Guy’s newsletter: getting edgy with veg

As we plough in the last of our bolting leeks, kales, cauliflower and cabbage and see the back of the potato, beetroot and carrot stores, another farming year is consigned to memory and the accountants’ spreadsheets. I think they’ll show it to be a little better than average, mostly because of the weather but also boosted by a welcome renaissance in the eating of these more traditional veg. Kale has been riding that wave for a while now and after years of drifting in the sulphurous doldrums of neglected brassicas, even cauliflower seems to have made something of a comeback; I have seen it on fashionable menus roasted (good), baked brain like and whole (hideous to look at and worse to eat in my opinion), bashed with farfalle (dreadful), grated into cous cous (surprisingly successful) and served tempura style (excellent). I still think it is hard to beat the comfort of a reassuring cauliflower cheese on a January evening though.

Cauliflower does well in our mild Devon climate and, as we prepare to sow next year’s crop, I am tempted to up the acreage. But let’s not get carried away; a visiting journalist warned me last week that our white curds are already considered “a bit last year” in the metropolis. It’s hard to keep up with foodie fashion as tweeting journalists and hipster chefs compete to be edgy with veg. Of course we are grateful that what we grow is the subject of their twitter storm, however fleetingly its epicentre hovers over us, especially if it allows a humble cabbage grown on a Devon hillside to get a leg up over a jumped up bell pepper trucked from Spain (or worse still, molly-coddled in a fossil fuel heated greenhouse at home). It’s just a bit frustrating that the timeframes of fashion and nature are so disparate; by the time we have planted and nurtured our chioggia beetroot or purple carrots to harvest, it will be foraged nettles and broccoli sprouts that the twitterati are raving about. I might sow a few more caulis anyway; I reckon we will still be eating cauliflower cheese after the bloggers have moved on. There is so much to celebrate and be proud of in the rising interest in cooking, particularly with seasonal veg, and particularly among the youth, but no part of our farming is perfected without the repetition and tinkering that continues long after the catwalk has left.

Guy Watson

6 responses to “Guy’s newsletter: getting edgy with veg

  1. Ursula Collie

    And what about cauliflower soup, Guy, with cheese or a few toasted almonds, or I make a white chilli with white beans and cauliflower.

  2. Goood one!

  3. Great blog! We have regular egg related blog if you are ever running out of ideas for yours.

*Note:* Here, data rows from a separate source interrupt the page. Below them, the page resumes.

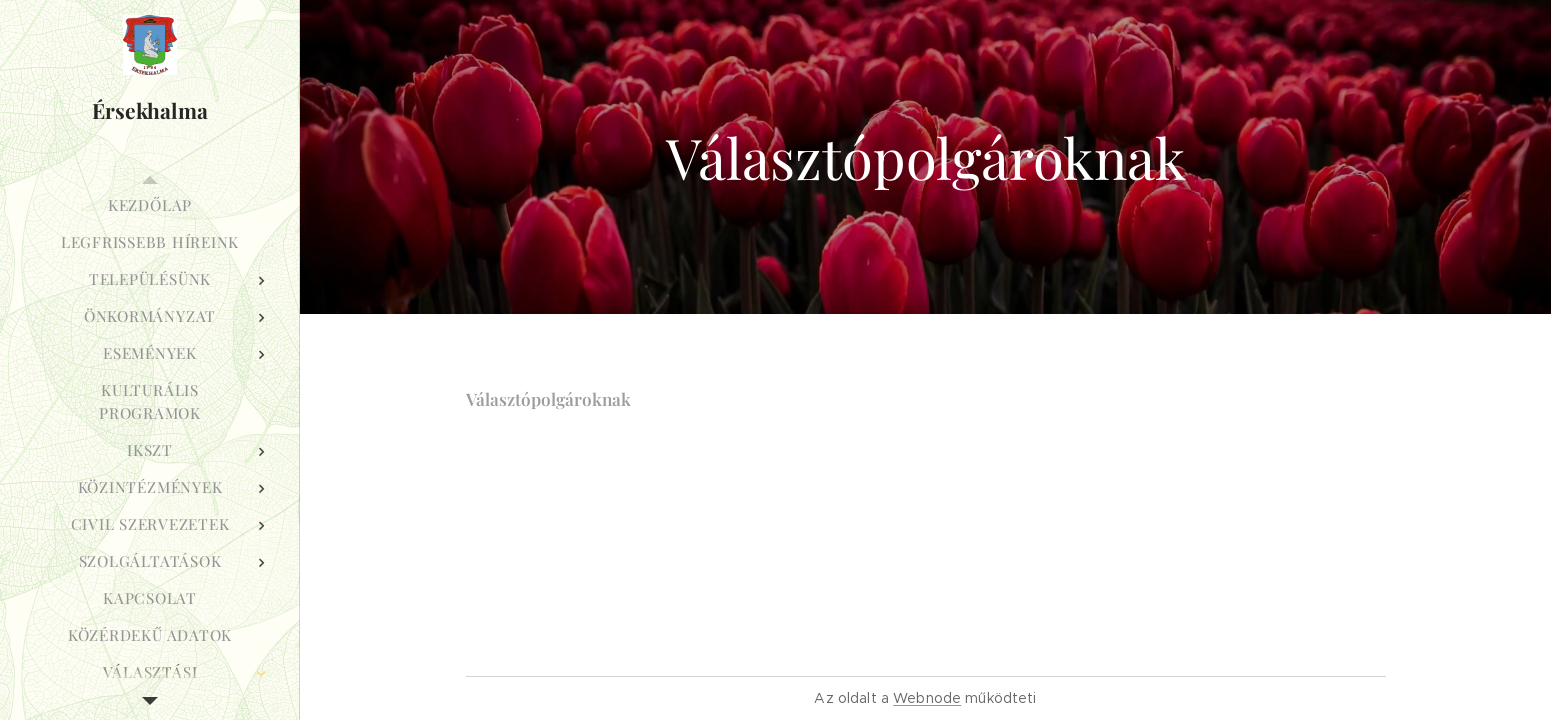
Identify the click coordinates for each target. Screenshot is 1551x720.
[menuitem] (150, 205)
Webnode (927, 698)
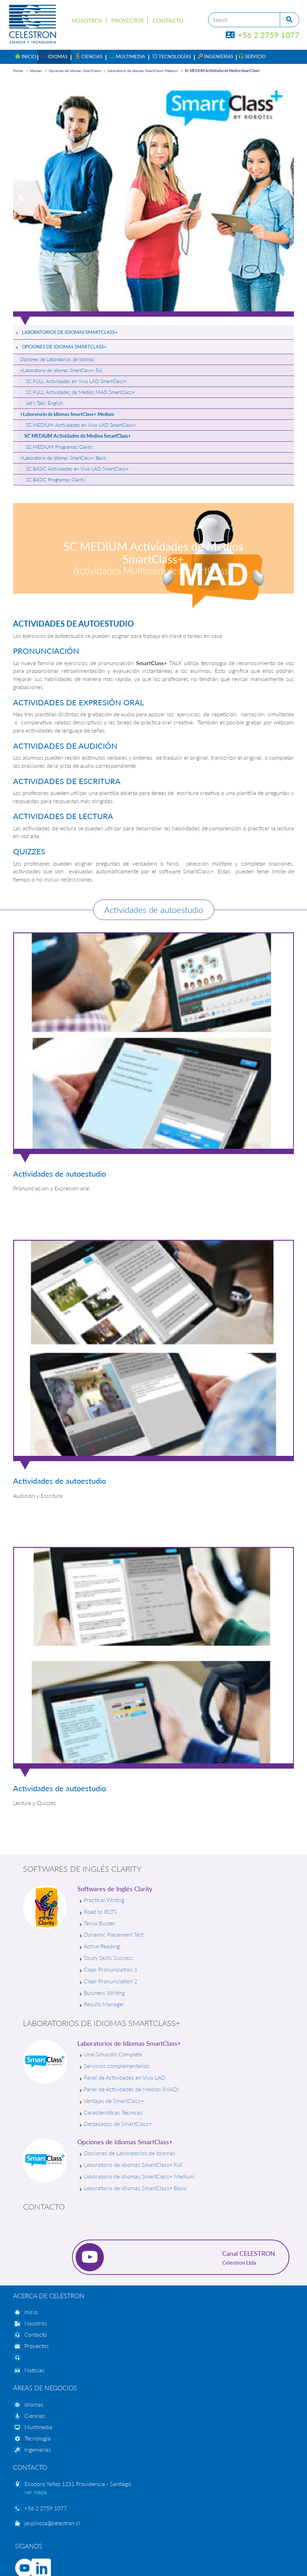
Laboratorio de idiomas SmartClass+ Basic (135, 2187)
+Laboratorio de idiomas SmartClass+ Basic (63, 458)
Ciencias (34, 2415)
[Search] (244, 19)
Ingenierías (37, 2449)
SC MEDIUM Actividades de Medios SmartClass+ (222, 70)
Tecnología (37, 2438)
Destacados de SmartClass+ (118, 2123)
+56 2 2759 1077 (263, 35)
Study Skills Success (108, 1957)
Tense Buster (99, 1923)
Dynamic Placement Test (113, 1934)
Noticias (34, 2370)
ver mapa (35, 2491)
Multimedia (38, 2426)
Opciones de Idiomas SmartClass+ (75, 70)
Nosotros (87, 20)
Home (18, 70)
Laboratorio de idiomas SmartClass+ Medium (142, 70)
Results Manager (104, 2004)
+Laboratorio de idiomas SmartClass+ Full (61, 370)
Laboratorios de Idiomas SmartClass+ (70, 332)
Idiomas (36, 70)
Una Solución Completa (113, 2054)
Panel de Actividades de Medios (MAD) (131, 2089)
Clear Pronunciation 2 (110, 1981)
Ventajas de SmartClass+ (114, 2100)
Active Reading (102, 1946)
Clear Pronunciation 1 (110, 1969)
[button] (54, 57)
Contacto (168, 20)
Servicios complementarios (117, 2065)
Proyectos (127, 20)
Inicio (31, 2311)
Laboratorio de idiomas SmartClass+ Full (133, 2164)
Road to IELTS (100, 1911)
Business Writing (104, 1992)
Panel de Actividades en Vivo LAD (124, 2077)
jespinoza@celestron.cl (52, 2523)
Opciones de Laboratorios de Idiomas (57, 359)
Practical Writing (104, 1899)
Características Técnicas (113, 2112)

  4. Bring on the extra caulis. I spent part of my childhood in Devon and feel very good about reinstating some of that lovely soil as part of my molecular framework by eating the humble brassicas thereof.

    And thank you for the fino-dry commentary: it remains a high point of the veg box each week. Your fleeting epicentre of the twitter storm made me laugh.

  5. Jonny Thompson

    Edgy with veggy. Yep, Warhol’s 15 mins of fame even extends to vegetables now. Not so long ago kale was in, purple carrots, multi-coloured beans, then last year caulis, what’s next? Fashion has never been so fickle. (Fun though in a weird way, gives us something to talk about!) The million-and-one cookery programs, articles and supplements fuels it, and the internet in particular. I see a lot of newcomers on the allotment suddenly – did the hilarious Great Allotment Challenge fuel it or was it the myriad of Sunday supplement articles that make organic growing so current and attractive? Or the realisation that everything we buy from the supermarket is just rubbish? Interestingly, three quarters of the new arrivals fail at the first – once they realise there’s work involved, (and that their kids are really bored), they drift back to the supermarket shelves full of evenly-sized, nicely-scrubbed, decently-priced, tasteless veg that’s so easy to buy in a nice clear plastic bag. Only the strong survive. Me, well I’m growing mostly celeriac this year. (Or I would be if I could only get the damn things to germinate). Keep On Keeping On

  6. Shirley Booth

    Well said Guy (as you always do). How privileged we are to have ‘fashions’ in food. Rejecting a food because it’s ‘out of fashion’? Most of the world would hardly believe it. Here in Dorset I feel eternally grateful for the array of well grown food available- even cauliflowers! (I add pureed squash to my cheese sauce, which makes it even more yummy, and a lovely colour). Thanks to Riverford for all you do for country-sick city dwellers (as I once was).